RESULTS: Panelists concluded that SS is appropriate for 85% (63), uncertain for 15% (11), and inappropriate for 0% of scenarios. Panelists determined that SS is necessary in all scenarios deemed appropriate. SS was deemed necessary for infants <6 months old and for children <24 months old with subdural hemorrhage that is not tiny and under a skull fracture. For children 6 to 23 months old with epidural hemorrhage, necessity of SS depended on the child’s age, history of trauma, signs/symptoms, and ICH characteristics.
CONCLUSIONS: The resulting clinical guidelines call for near-universal evaluation in children <24 months old presenting with ICH. Detailed, validated guidelines that are successfully implemented may decrease variation and disparities in care.
- AAP —
- American Academy of Pediatrics
- AHT —
- abusive head trauma
- BESS —
- benign enlargement of the subarachnoid spaces
- EDH —
- epidural hemorrhage
- ICH —
- intracranial hemorrhage
- RAM —
- RAND/UCLA Appropriateness Method
- SDH —
- subdural hemorrhage
- SS —
- skeletal survey
What’s Known on This Subject:
Abusive head trauma is the leading cause of mortality among abused young children, yet the diagnosis is often initially missed. Uncertainty in determining who should undergo evaluation for additional injuries of concern for abuse may contribute to missed diagnoses.
What This Study Adds:
The results of this study, based on the literature and knowledge of experts in diverse specialties, provide guidelines for identifying which children <24 months old presenting with intracranial hemorrhage should undergo skeletal survey as part of child abuse evaluations.

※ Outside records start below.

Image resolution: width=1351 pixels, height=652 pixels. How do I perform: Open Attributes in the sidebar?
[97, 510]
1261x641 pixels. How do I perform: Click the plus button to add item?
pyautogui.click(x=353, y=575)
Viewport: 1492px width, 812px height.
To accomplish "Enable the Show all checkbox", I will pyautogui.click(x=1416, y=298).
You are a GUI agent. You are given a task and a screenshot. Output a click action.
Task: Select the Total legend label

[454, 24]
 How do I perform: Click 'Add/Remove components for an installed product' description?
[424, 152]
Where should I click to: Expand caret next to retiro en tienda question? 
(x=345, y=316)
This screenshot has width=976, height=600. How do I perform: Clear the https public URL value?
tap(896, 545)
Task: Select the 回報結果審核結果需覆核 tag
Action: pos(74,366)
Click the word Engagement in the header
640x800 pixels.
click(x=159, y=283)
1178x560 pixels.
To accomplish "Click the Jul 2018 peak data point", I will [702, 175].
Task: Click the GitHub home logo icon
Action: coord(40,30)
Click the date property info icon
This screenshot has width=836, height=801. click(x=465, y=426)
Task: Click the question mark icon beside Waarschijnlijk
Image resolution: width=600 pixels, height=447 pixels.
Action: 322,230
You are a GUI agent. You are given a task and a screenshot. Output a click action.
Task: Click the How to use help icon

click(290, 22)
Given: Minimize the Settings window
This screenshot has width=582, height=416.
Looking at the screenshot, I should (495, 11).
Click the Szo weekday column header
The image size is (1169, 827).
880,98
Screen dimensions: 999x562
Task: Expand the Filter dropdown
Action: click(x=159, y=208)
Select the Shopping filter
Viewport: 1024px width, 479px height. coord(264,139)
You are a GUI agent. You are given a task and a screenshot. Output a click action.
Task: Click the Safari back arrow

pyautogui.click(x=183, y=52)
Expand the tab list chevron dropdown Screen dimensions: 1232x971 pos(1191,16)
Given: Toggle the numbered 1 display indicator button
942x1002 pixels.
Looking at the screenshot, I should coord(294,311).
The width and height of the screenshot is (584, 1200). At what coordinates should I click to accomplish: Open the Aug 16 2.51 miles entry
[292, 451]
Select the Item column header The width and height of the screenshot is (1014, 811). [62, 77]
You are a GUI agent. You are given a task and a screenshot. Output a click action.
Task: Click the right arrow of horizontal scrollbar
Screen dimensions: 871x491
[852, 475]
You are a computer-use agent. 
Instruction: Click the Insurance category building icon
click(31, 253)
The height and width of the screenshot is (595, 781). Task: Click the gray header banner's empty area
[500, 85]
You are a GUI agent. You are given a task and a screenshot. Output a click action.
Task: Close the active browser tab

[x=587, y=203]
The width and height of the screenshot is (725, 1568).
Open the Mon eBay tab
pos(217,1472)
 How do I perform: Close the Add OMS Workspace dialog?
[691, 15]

In the United States, infants and young toddlers are more likely to suffer from child abuse and neglect than any other age group.1 In fact, of the 1520 deaths with a known cause of child maltreatment in 2013, 74% were of children <3 years old.1 Among abused infants and toddlers, abusive head trauma (AHT) is the leading cause of mortality.2 Prompt recognition and accurate diagnosis of AHT by medical providers is key in ensuring appropriate medical care and facilitating protection of the child from further harm, yet ∼31% of diagnosed AHT cases are initially missed by physicians, leading to reinjury and even death in some cases.3
Distinguishing cases of AHT from accidental head trauma can be challenging, because young children have limited communication skills, the history provided by the caregiver can be unreliable, and not all abusive injuries may be detected solely by physical examination and history. Young victims of AHT frequently have additional injuries, including fractures, not suspected on history or physical examination but revealed on imaging studies.4 The skeletal survey (SS) is an important tool in the evaluation for additional injuries.5 Young victims of AHT frequently have occult fractures that may be detected on SS.6,7 One study identified occult fractures in 34% of infants <1 year old with suspected AHT who underwent SS.6 Another study found that 29% of hospitalized infants <1 year old with unwitnessed head trauma who underwent SS had occult fractures.7 Identifying occult fractures that do not match the reported history of trauma can confirm a suspicion of abuse and may also provide additional information on the timing of the injury.5 For this reason, the American Academy of Pediatrics (AAP) recommends evaluating for occult fractures using SS in all children <2 years old who are suspected victims of physical abuse, including AHT.5,8
The AAP provides valuable guidance on factors to consider when determining which children presenting with head trauma may warrant an abuse evaluation. Specifically, the AAP clinical report on the evaluation of suspected child physical abuse advises that, compared with victims of accidental trauma, child abuse victims are more likely to be younger and to have “subdural hemorrhage, retinal hemorrhages, and associated cutaneous, skeletal, and visceral injuries.”8 However, more specific guidelines on which young children with head trauma should undergo a child abuse evaluation, including SS, are not available but needed. As a result, there exists wide variation in practice. In a study of 40 pediatric hospitals, only 68% of infants <1 year old with traumatic brain injury (cerebral contusion, laceration, and/or intracranial hemorrhage [ICH]) were evaluated for occult fractures, with adjusted rates ranging from 44% to 86% across hospitals.9 Even greater variation in rates of occult fracture evaluation in this population were observed in a study of primarily non-pediatric hospitals; rates of SS performance ranged from 26% to 98% after adjusting for case mix.10 Previous studies have also shown that among infants with similar type and severity of traumatic brain injury, infants of minority race or without private insurance were more likely to undergo SS than infants of white race or with private insurance.7,11 Utilization of more specific guidelines for performing SS may eliminate these disparities and variations in evaluation.7 Therefore, we aimed to develop guidelines for initial SS in young children presenting with ICH, with emphasis on including diverse provider disciplines and perspectives.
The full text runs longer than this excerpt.